Deductible unreimbursed business expenses reduce a partner's earned income from the partnership. Which will also generally, reduce a partner's earned income for self-employment tax purposes.
S Corporation Shareholders
S corporation shareholders generally cannot deduct unreimbursed business expenses on Schedule E because the shareholders are categorized as employees when performing services for the corporation. These expenses, if not subject to reimbursement from the corporation, are unreimbursed employee business expenses treated as miscellaneous itemized deductions subject to the 2% of the adjusted gross income (AGI) floor. When a corporate officer or controlling shareholder incurs unreimbursed business expenses, the IRS has ruled that they are deductible only by the corporation when they relate to corporate business rather than that of the officer or shareholder.

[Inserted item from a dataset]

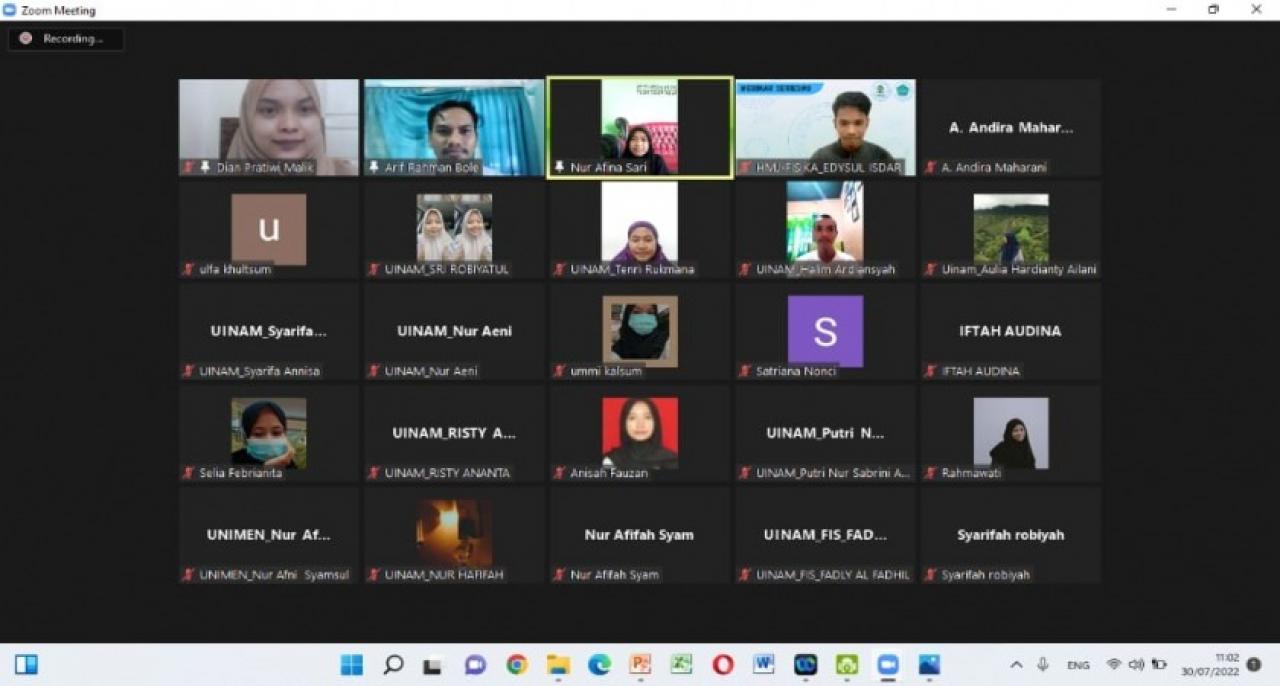Click the taskbar Search button
The width and height of the screenshot is (1280, 686).
pos(394,664)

Whether you are a partner or an S corporation shareholder, you should keep adequate records to support the business expenses eligible for deduction or have sufficient evidence that will support your own statement and tax returns. Written records, such as an account book, diary, log, statement of expense, trip sheet or similar record should be maintained to support the adequate records requirements. Documentary evidence, such as receipts and cancelled checks, that, together with records or logs, will support each element of an expense should also be saved. For example, a hotel receipt is enough to support expenses for business travel if it has all the following information: the name and location of the hotel, the dates you stayed there and separate amounts for charges such as lodging, meals and telephone calls. A canceled check along with a bill from the payee ordinarily establishes the cost. A canceled check by itself does not prove a business expense. A written statement of the business purpose of an expense should also be included.
The degree of proof varies according to the circumstances in each case. Upon examination, the IRS may request additional information needed to clarify or to establish accuracy or reliability of information before a deduction is allowed.